Their grunts had seemed to indicate that they had not seen a cat; that they were not absolutely certain what a cat was! They had loped away in the typical gait that teenage boys have.
Coming out on the other side, Kay had wondered where to look next. Llwyncelyn Drive had seemed an unlikely destination... She had turned around, about to give up the search, when her vision had rested on the grass bank running up towards the roof of the underpass. About a quarter of a mile further along and adjacent to the new road she had remembered that there was an old works service area that had been used when the by-pass was being built. Since the road had been finished, the service area lay abandoned with the remains of workmen’s cabins, rusty machinery and unidentifiable metal that resembled a pile of chicken bones pushed to the side of the plate at the end of a meal. Apart from occasional teenagers on mountain bikes, it would be a haven for the cat. It could probably even find mice if it was hungry!
As she climbed down the other side of the grass bank and made her way towards the service area, she had realised that there were more hiding places than she had imagined. Although the contractors had cleared away much of the equipment, a lot of debris seemed to have been forgotten and bore the wounds of eighteen months of neglect. Two old Portakabins with broken windows and no doors sat side by side on the stony ground.

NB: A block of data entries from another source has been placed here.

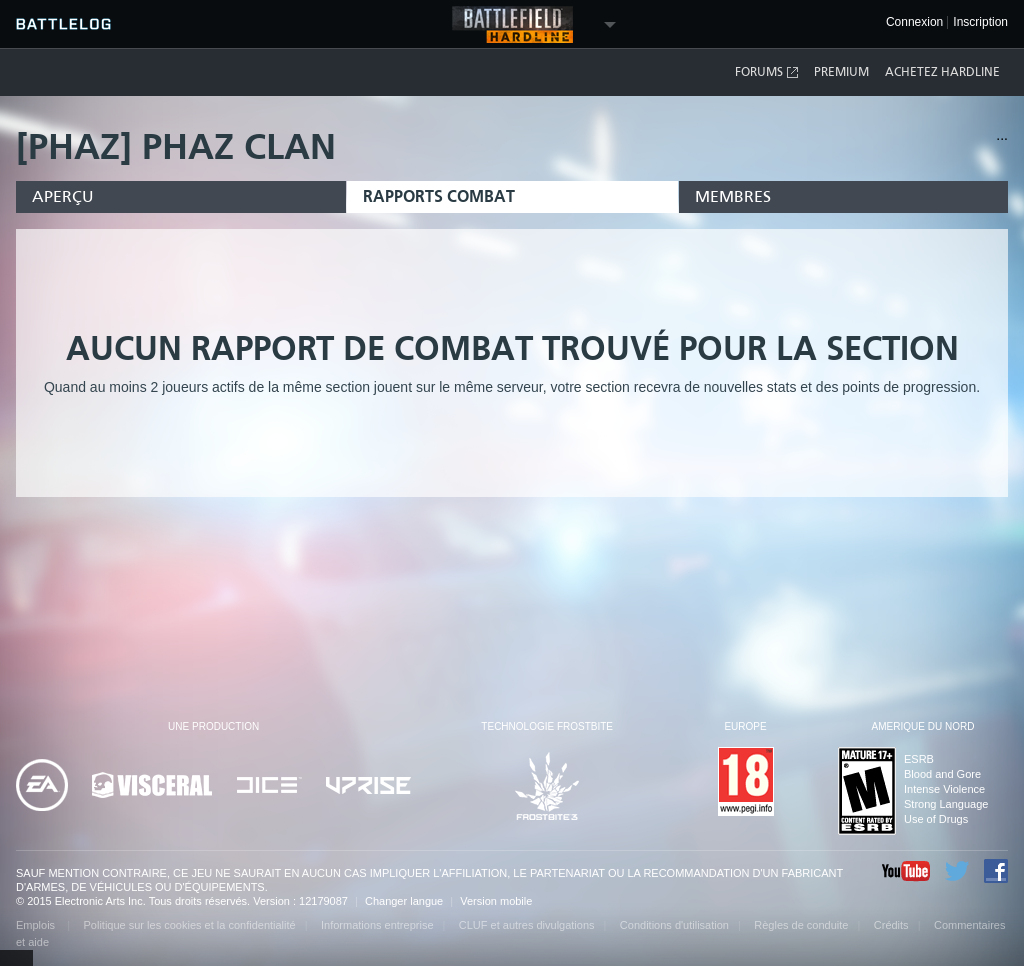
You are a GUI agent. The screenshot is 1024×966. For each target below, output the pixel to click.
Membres (733, 196)
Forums (767, 72)
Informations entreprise (377, 925)
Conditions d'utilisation (674, 925)
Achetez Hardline (942, 72)
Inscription (980, 22)
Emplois (37, 925)
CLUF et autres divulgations (527, 925)
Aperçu (63, 196)
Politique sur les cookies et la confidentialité (190, 925)
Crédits (891, 925)
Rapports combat (439, 196)
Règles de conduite (801, 925)
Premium (841, 72)
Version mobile (496, 901)
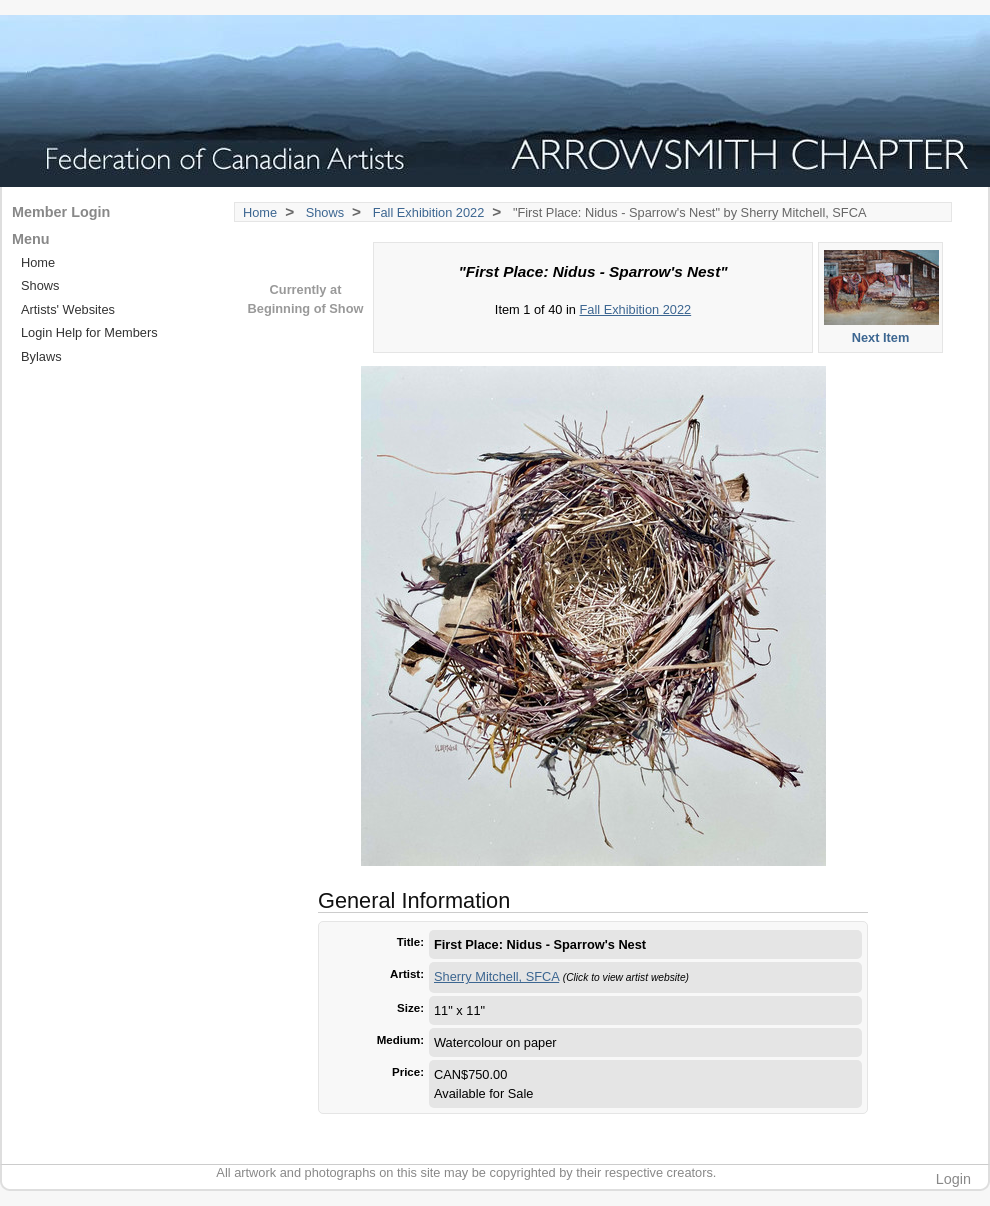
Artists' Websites (68, 309)
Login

She had stepped in and looked under the remaining worktops and inside drawers. There had been graffiti everywhere. The words ‘Trish is Lush’ had given her a little start until she re-read and saw that it said ‘Tosh is Lush’. Kay had wondered how long she could expect to get negative feelings when she heard or saw the name Trish.
Some of the other equipment outside was small enough to check quickly – a cement mixer drum, an up-turned digger bucket, the remains of the outer fence stacked in a pile – and she soon exhausted her supply. The only other structure on the site was a windowless cabin about the size of a large walk-in wardrobe. It rested lopsidedly on the rocky ground and the door stood ajar by an inch or two. It looked like a very large safe or very small shipping container. She had suddenly remembered that the construction team had used explosives while building the by-pass. There had been opposition to that, too. This dark brown edifice must have been one of the secure explosives stores, she had thought. She had walked up close to it. The door had looked heavy and immobile. She had put her hand on the handle and pulled. To her surprise, it had swung easily towards her, the heaviness of it making her sway slightly as it creaked against her.
She had seen the cat straight away. Half curled at the back of the cabin, its leg at a strange angle. It had turned its head in her direction and growled weakly. It had tried to get up, but collapsed back on to its side with legs pedalling hopelessly in the air.
‘Shit!’
She would have to take it to the vet, she had told herself. She had stepped into the cabin and felt a familiar wheezing developing as she walked slowly towards it.
‘Puss, Puss. Come on, bach.’
As she had got nearer, the floor had given a sudden lurch and metallic bang. At the same time, everything went black as the door had slammed shut behind her.